**What you are asked to do**
Reproduce the lines below exactly, from the one containing "Enable the Has printer toggle" through the one containing "Task: Toggle the select-all rows checkbox", both included. Leave out any pictures.

**Exercise data**
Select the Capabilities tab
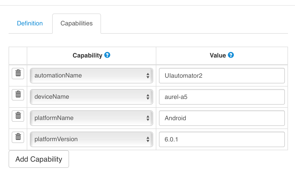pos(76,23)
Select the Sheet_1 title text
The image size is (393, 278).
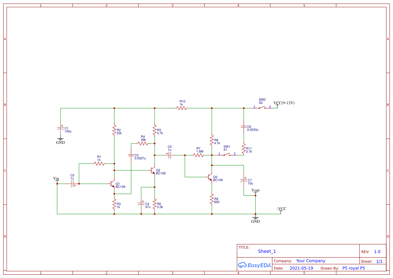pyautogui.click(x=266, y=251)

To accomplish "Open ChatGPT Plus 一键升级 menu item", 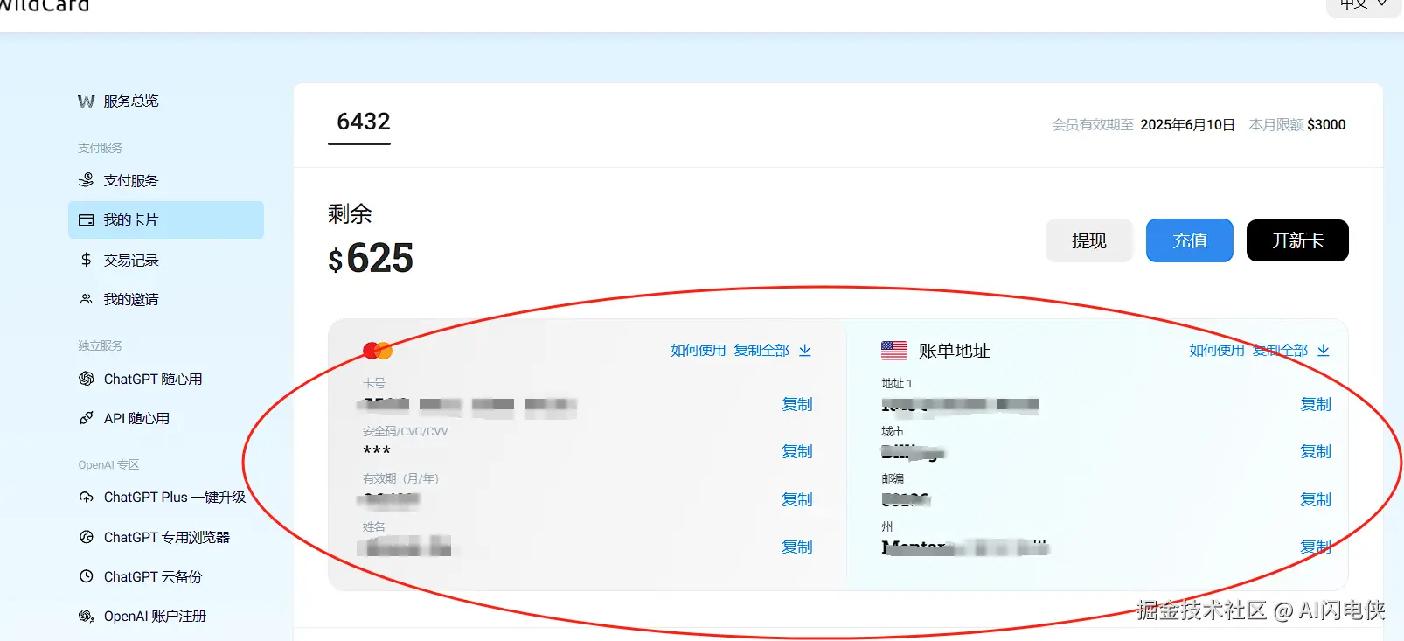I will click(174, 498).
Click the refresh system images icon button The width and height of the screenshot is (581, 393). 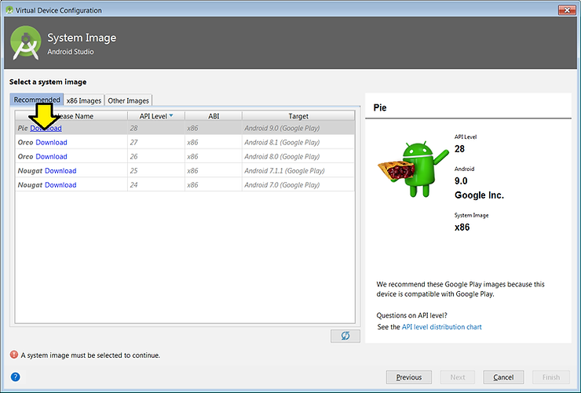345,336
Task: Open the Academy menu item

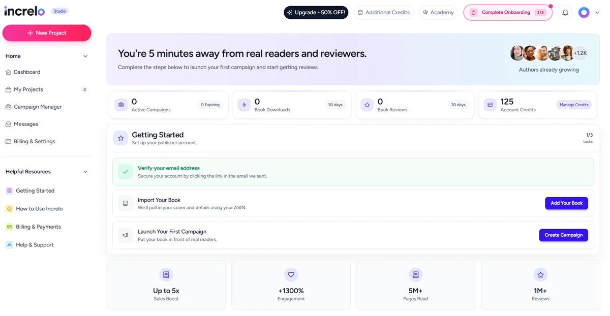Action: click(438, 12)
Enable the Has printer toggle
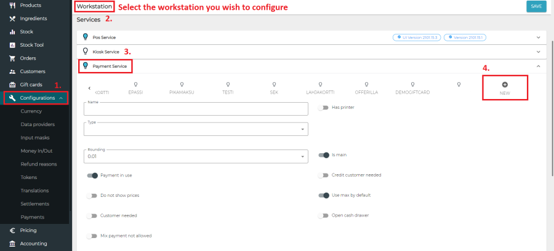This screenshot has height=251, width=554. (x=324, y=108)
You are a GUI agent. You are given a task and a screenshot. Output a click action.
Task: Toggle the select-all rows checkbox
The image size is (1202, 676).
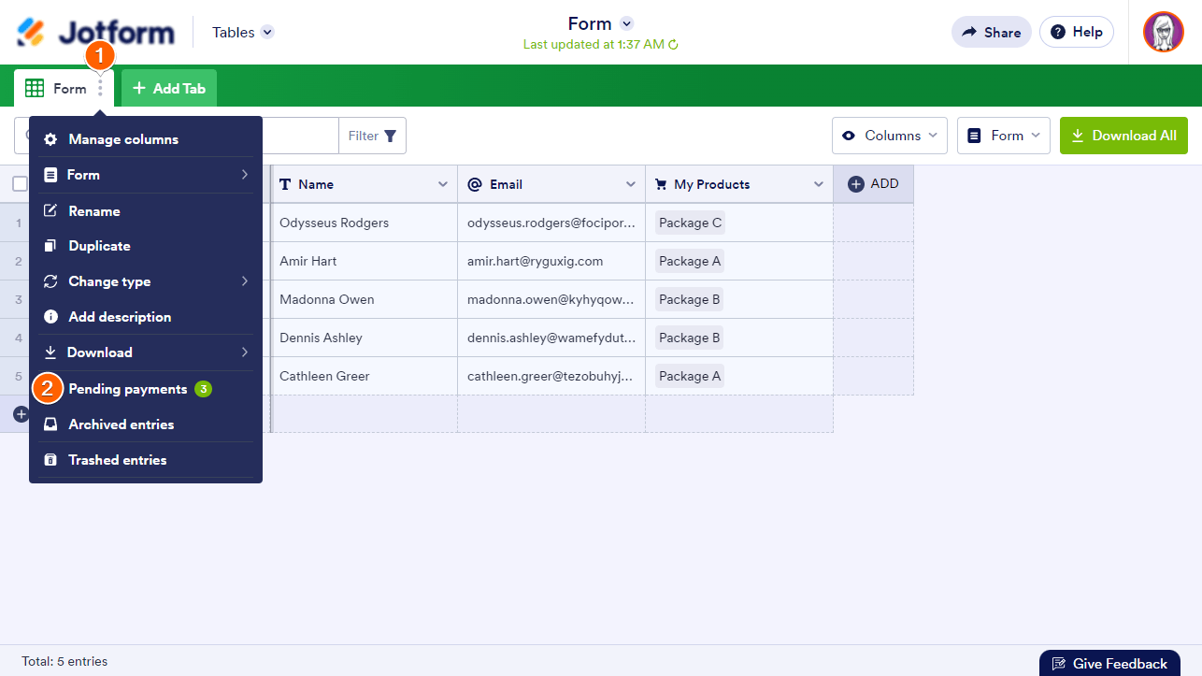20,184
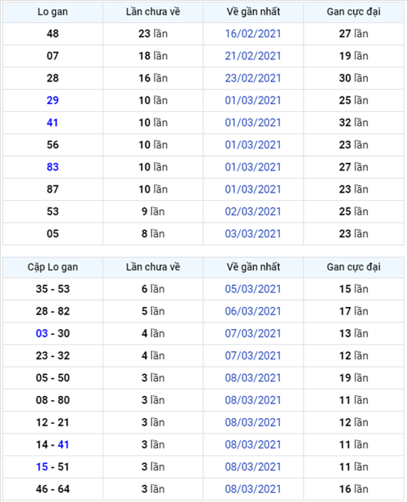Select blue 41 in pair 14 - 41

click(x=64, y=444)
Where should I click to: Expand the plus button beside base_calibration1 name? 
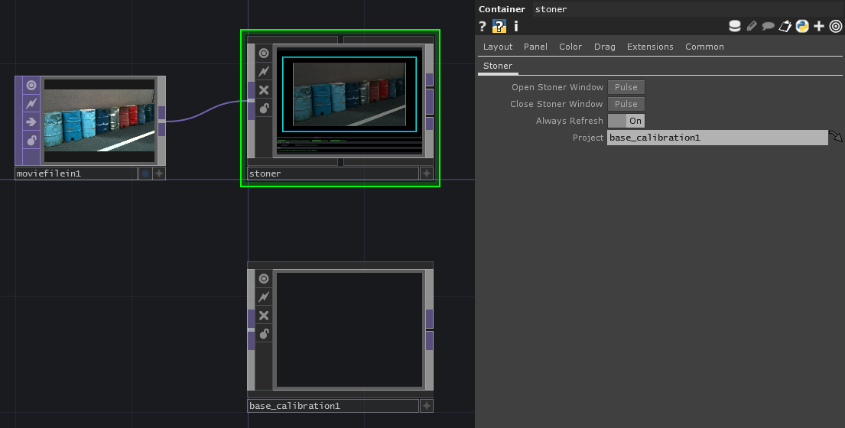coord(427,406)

* * *

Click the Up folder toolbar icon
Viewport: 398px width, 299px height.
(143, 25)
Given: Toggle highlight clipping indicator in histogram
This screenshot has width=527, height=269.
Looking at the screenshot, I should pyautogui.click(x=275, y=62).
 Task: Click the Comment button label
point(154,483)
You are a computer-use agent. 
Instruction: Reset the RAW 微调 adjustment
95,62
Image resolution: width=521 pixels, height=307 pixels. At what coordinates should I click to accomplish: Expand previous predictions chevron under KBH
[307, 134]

---

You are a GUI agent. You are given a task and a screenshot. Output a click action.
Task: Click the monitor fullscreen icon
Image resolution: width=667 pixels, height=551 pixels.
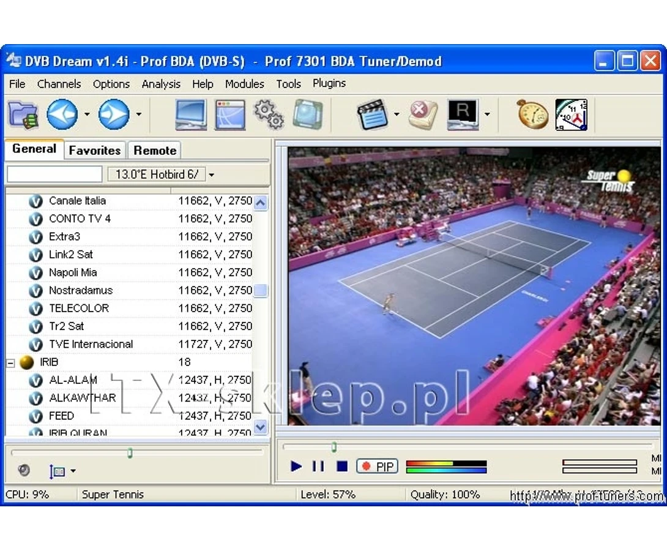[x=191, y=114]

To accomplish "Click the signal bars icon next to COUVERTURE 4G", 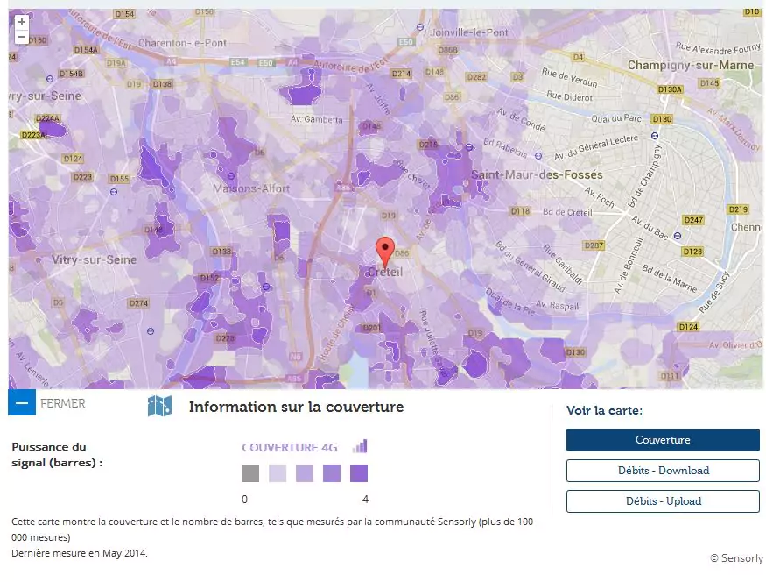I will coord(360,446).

**Answer space**
Enable the Has printer toggle
This screenshot has height=251, width=554. (x=324, y=108)
You are a GUI agent. You are given a task and a screenshot. Output a click action.
Task: Toggle the select-all rows checkbox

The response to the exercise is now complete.